I really appreciate your help during this hell mess in my life.

H just text me:
" Good Afternoon Cira. I would like to speak with you about a few things, sometime this week when you are available, like getting my last things out of the house and some other things."

If this is the same person that shared life with me during 18 years, I would say that he hates me with all his heart and soul.

My birthday is on Wednesday- June 17th, and this is the week that he chose to talk about taking stuff from the house and God knows what else.

I can't deny anymore that H is trying his best to instigate my anger, to hurt me pretty bad and see me on the floor. I can't just believe that someone does this by coincidence.

I understand I am not suppose to ready, understand or translate anything that H does. But the knife on my chest is hard to miss and he wants to make sure I know he does not remember or does not care at all for my birthday.

How can someone become so mean and so cruel, is his hate so, so big that he needs to do this?

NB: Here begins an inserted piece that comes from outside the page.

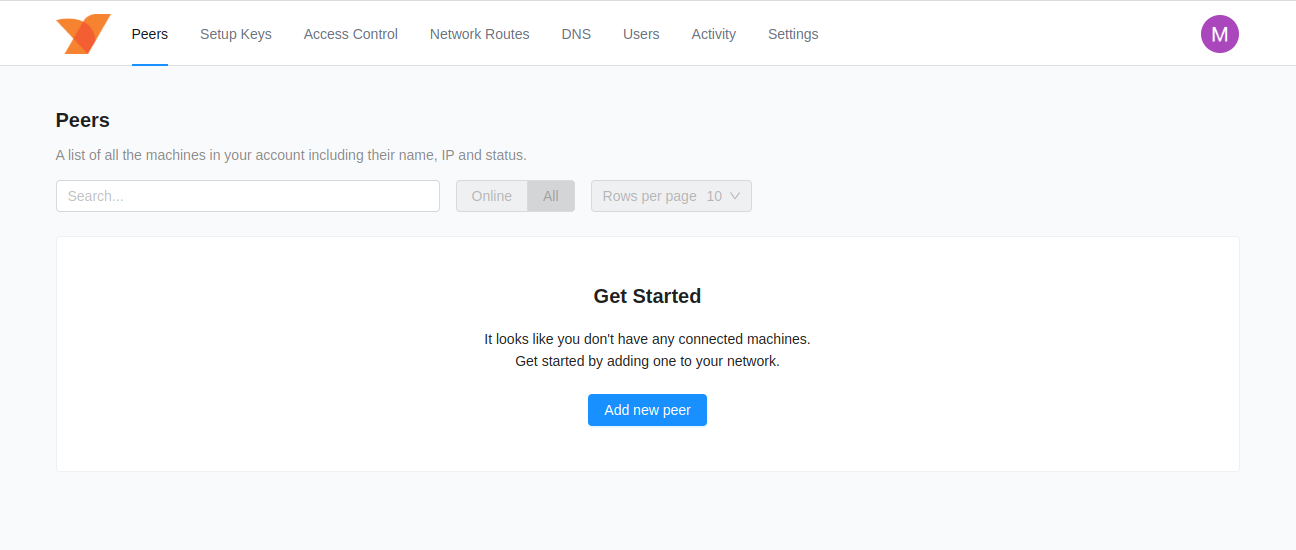View the Activity tab
Viewport: 1296px width, 550px height.
(x=713, y=34)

I am letting him go, I do not bother him for anything. In his eyes I am moving forward with my life and do not even care of what he is doing with his. So, why in hell is he doing this.

I could say that it's all in my imagination, but it is not. There are so many things that happens that is just to make me unhappy, the red flags are everywhere and I can't just ignore them.

People say that love and hate walking beside each other, and I am starting believing in it. I loved this man with all my heart, I did very good things and bad things during our M. I could have been a better wife.

But he is hurting me too much now. And maybe my old ways of defending myself are not so wrong at this moment. My self defense will be to send him to hell and be done with it.

I am detaching more and more. I do not have anything to do with this monster anymore. His venom is licking out of his mouth and into anything he does or say to me. I will be far away from him.

I do not know how to answer his text. Right now I extremely mad with him, I will wait. What you guys think... do I say I am not available this week, and set a date next week? Or I just say text me. Or I can even say, talk to my lawyer if it is urgent or we can talk next week.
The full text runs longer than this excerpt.